● SELECTED PASSAGE
========================
# Evidence of citizenship



## kends (5 mo ago)

Hi,

did anyone recently applied for the evidence of citizenship and receive it? If so can you please let me how did it take to approve? We have applied for child’s certificate 3+ weeks ago and still waiting to hear back.

thanks
K


----------



## kends (5 mo ago)

29 days and still waiting


----------



## Voggov (5 mo ago)

Any update on this kends? I am also waiting for my baby's certificate, have to travel abroad urgently and need this for the passport


----------



## kends (5 mo ago)

Voggov said:


> Any update on this kends? I am also waiting for my baby's certificate, have to travel abroad urgently and need this for the passport


Unfortunately no update as of now. It’s been 34 days now. How long it has been for you?

Thanks


----------



## Voggov (5 mo ago)

Oh well just started out the wait. 3 days probably.


----------



## Voggov (5 mo ago)

So your status is still at received? And you have had zero communication? @kends


----------



## kends (5 mo ago)

Voggov said:


> So your status is still at received? And you have had zero communication? @kends


Yes Received status. I have found that there’s no way to communicate.


----------



## Voggov (5 mo ago)

Well good luck. Let me know if there is any update on your status. Will do the same.


----------



## kends (5 mo ago)

Voggov said:


> Well good luck. Let me know if there is any update on your status. Will do the same.


 Sure


----------



## kends (5 mo ago)

40 days and no update yet.


----------



## Voggov (5 mo ago)

Got mine btw, applied on 12th received today. Hope you get yours soon. Best of luck


----------



## kends (5 mo ago)

Voggov said:


> Got mine btw, applied on 12th received today. Hope you get yours soon. Best of luck


May I ask which state you applied from?
There’s really not much I can do. Not sure why it’s stuck.


----------



## Voggov (5 mo ago)

ACT


----------



## kends (5 mo ago)

Voggov said:


> ACT


got approved today.


----------



## Voggov (5 mo ago)

Awesome!


----------



## kends (5 mo ago)

Voggov said:


> Awesome!


Did you get the tracking number from auspost?


----------



## kends (5 mo ago)

I am still waiting for the certificate to come through Auspost ☹


----------



## arsenal3010 (1 mo ago)

Hey @kends how long did you wait to receive the certificate through Auspost? Which state are you btw?


----------
========================
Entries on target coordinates
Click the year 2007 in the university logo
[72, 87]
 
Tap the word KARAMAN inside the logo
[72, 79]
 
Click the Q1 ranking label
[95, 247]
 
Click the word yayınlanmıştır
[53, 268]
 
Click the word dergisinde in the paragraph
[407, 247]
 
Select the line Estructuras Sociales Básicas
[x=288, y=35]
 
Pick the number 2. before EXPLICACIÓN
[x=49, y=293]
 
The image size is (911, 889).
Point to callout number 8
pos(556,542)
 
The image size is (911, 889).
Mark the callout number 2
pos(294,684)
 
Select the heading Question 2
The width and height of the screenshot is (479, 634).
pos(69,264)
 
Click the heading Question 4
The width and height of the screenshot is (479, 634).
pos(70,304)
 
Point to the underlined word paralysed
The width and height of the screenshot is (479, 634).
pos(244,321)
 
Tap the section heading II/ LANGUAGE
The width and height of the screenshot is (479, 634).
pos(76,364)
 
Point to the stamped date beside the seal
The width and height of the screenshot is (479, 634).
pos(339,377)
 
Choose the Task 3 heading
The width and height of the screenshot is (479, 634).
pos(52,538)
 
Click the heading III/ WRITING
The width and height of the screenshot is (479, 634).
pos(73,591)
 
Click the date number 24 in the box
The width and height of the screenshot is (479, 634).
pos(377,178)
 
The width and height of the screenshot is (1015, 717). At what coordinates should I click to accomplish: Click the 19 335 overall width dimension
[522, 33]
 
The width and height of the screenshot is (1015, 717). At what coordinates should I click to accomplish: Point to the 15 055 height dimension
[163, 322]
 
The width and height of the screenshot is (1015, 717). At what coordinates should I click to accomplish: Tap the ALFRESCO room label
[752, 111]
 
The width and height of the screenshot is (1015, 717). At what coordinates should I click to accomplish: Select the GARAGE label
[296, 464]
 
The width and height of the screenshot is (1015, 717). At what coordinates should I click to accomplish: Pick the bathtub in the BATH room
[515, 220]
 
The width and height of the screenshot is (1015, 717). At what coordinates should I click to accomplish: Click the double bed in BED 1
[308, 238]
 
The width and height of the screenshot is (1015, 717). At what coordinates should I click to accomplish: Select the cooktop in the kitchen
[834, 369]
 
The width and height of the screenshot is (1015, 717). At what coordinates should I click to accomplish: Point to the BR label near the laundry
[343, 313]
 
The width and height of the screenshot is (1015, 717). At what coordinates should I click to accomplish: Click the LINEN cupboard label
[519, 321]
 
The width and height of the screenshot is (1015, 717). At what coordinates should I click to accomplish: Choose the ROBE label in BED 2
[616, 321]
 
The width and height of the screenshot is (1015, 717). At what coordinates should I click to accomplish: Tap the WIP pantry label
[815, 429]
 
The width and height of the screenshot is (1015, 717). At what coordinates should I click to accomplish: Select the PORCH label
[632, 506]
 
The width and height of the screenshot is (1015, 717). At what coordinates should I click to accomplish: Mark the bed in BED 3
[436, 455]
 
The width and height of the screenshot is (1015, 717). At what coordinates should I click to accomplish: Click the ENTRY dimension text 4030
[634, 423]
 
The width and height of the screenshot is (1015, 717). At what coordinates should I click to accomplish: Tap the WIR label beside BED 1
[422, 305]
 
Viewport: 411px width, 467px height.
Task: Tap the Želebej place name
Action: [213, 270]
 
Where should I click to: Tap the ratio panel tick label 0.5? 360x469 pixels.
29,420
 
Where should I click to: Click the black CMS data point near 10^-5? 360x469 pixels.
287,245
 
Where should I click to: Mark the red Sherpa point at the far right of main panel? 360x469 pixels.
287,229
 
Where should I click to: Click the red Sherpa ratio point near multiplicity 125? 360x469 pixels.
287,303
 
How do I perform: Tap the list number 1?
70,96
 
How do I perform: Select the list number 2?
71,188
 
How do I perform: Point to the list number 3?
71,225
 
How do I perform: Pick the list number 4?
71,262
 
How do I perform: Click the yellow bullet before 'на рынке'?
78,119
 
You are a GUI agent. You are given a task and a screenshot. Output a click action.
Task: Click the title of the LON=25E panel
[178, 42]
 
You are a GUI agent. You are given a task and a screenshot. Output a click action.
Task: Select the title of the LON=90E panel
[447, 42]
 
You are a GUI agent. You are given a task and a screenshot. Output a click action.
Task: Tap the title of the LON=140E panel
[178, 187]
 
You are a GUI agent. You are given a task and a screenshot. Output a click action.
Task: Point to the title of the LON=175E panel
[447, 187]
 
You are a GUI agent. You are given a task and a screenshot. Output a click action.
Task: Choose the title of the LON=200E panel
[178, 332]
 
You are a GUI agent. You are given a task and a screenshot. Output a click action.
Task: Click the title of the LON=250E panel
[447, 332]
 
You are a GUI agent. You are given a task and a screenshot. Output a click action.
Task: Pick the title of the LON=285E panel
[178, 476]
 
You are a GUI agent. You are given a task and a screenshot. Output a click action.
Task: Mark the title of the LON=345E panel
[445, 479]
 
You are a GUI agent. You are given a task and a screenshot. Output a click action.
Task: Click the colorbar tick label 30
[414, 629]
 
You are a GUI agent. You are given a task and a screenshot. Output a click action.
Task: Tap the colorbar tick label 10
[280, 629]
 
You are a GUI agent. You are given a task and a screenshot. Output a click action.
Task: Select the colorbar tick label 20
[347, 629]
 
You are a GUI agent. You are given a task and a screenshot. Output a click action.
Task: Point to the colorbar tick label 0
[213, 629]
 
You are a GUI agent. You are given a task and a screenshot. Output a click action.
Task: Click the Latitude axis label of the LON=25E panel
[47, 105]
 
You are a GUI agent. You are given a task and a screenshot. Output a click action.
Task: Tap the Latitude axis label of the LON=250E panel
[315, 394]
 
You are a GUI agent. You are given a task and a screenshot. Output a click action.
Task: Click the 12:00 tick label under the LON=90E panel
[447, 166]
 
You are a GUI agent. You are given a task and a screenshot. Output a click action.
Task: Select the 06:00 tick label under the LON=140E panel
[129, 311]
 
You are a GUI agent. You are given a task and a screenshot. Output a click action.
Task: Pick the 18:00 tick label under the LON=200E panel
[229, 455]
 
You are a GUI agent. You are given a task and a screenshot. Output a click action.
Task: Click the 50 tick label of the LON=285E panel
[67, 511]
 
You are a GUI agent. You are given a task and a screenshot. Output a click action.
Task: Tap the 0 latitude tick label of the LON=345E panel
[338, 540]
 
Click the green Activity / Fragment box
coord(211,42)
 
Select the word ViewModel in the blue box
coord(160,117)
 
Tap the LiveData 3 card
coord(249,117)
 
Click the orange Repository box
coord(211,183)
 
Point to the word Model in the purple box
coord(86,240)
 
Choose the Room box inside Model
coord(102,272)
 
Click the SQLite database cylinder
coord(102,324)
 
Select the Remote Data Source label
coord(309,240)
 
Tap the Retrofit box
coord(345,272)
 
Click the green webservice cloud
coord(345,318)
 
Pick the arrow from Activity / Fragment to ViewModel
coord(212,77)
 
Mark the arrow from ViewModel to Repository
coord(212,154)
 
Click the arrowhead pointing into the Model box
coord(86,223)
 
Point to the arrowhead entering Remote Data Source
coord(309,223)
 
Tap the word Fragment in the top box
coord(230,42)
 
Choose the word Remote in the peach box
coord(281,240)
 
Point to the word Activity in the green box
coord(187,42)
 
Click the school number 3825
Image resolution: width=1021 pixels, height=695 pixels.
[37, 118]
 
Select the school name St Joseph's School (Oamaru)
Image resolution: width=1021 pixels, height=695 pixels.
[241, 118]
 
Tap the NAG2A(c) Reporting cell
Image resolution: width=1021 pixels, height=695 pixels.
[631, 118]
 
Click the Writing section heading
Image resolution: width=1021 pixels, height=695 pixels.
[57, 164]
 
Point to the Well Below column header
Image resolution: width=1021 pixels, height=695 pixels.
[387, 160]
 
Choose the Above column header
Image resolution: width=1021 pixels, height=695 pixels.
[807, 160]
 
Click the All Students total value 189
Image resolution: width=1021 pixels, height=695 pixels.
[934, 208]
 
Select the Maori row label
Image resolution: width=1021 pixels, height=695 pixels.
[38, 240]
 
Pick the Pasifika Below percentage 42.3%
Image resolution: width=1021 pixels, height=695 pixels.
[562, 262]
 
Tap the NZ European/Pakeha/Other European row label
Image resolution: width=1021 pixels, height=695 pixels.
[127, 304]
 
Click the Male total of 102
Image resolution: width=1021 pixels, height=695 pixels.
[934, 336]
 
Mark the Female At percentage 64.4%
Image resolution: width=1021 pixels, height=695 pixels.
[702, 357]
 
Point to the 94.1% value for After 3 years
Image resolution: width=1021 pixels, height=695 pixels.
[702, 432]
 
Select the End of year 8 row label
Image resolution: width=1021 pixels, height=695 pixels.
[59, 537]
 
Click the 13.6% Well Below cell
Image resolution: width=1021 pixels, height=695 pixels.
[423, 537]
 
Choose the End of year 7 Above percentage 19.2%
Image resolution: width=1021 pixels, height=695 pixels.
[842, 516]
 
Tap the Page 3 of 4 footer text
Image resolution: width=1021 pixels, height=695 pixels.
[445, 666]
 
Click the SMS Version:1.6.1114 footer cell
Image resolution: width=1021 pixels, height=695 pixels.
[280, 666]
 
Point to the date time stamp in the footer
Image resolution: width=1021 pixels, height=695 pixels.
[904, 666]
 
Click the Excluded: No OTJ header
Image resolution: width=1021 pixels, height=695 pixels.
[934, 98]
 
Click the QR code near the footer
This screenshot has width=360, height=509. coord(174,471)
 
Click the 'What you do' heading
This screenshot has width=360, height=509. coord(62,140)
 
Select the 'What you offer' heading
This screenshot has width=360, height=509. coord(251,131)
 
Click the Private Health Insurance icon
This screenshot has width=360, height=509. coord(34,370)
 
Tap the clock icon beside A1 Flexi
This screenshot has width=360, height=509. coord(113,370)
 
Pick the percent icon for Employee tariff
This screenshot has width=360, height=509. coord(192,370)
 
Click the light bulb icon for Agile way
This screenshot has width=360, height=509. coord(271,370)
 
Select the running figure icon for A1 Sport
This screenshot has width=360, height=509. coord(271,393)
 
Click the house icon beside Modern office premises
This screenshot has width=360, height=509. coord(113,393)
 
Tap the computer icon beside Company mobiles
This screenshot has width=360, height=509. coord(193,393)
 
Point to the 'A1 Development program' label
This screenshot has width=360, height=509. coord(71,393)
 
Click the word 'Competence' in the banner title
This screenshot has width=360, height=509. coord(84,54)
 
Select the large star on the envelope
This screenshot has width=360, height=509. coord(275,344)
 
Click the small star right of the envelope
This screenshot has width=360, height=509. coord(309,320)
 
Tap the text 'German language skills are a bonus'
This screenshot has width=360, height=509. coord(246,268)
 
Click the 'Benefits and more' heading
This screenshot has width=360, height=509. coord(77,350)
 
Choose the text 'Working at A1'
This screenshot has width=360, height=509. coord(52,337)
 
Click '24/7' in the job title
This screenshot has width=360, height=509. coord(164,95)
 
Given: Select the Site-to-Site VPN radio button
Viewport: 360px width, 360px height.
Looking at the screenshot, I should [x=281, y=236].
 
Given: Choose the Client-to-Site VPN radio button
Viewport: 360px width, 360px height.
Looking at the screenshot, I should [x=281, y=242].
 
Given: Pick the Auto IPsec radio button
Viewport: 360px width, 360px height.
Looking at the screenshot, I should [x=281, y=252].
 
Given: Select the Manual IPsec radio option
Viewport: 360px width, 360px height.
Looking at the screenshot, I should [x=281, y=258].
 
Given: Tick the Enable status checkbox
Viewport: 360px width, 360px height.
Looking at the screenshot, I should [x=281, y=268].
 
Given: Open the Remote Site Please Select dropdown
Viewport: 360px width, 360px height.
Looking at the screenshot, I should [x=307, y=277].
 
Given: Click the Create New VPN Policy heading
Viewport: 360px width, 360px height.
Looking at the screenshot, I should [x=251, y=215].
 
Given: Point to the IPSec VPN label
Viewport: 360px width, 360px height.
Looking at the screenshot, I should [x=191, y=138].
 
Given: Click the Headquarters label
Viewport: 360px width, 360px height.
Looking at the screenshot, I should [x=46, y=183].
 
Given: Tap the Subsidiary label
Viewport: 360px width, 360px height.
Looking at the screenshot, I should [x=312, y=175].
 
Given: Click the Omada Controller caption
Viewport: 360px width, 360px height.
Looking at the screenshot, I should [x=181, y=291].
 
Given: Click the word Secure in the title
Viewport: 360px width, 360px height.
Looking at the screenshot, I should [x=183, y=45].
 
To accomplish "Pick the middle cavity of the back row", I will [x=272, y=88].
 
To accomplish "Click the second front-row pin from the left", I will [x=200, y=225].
========================
● INSTRUCTIONS
**A)** Update the citizenship thread between "did anyone recently" and "to hear back.", inclusive, and give that part again with "approve" changed to "be approved".
**B)** Extract every line of the records that contains the string "from".

● PROBLEM SOLUTIONS
**A)**
did anyone recently applied for the evidence of citizenship and receive it? If so can you please let me how did it take to be approved? We have applied for child’s certificate 3+ weeks ago and still waiting to hear back.

**B)**
Pick the arrow from Activity / Fragment to ViewModel
Mark the arrow from ViewModel to Repository
To accomplish "Click the second front-row pin from the left", I will [x=200, y=225].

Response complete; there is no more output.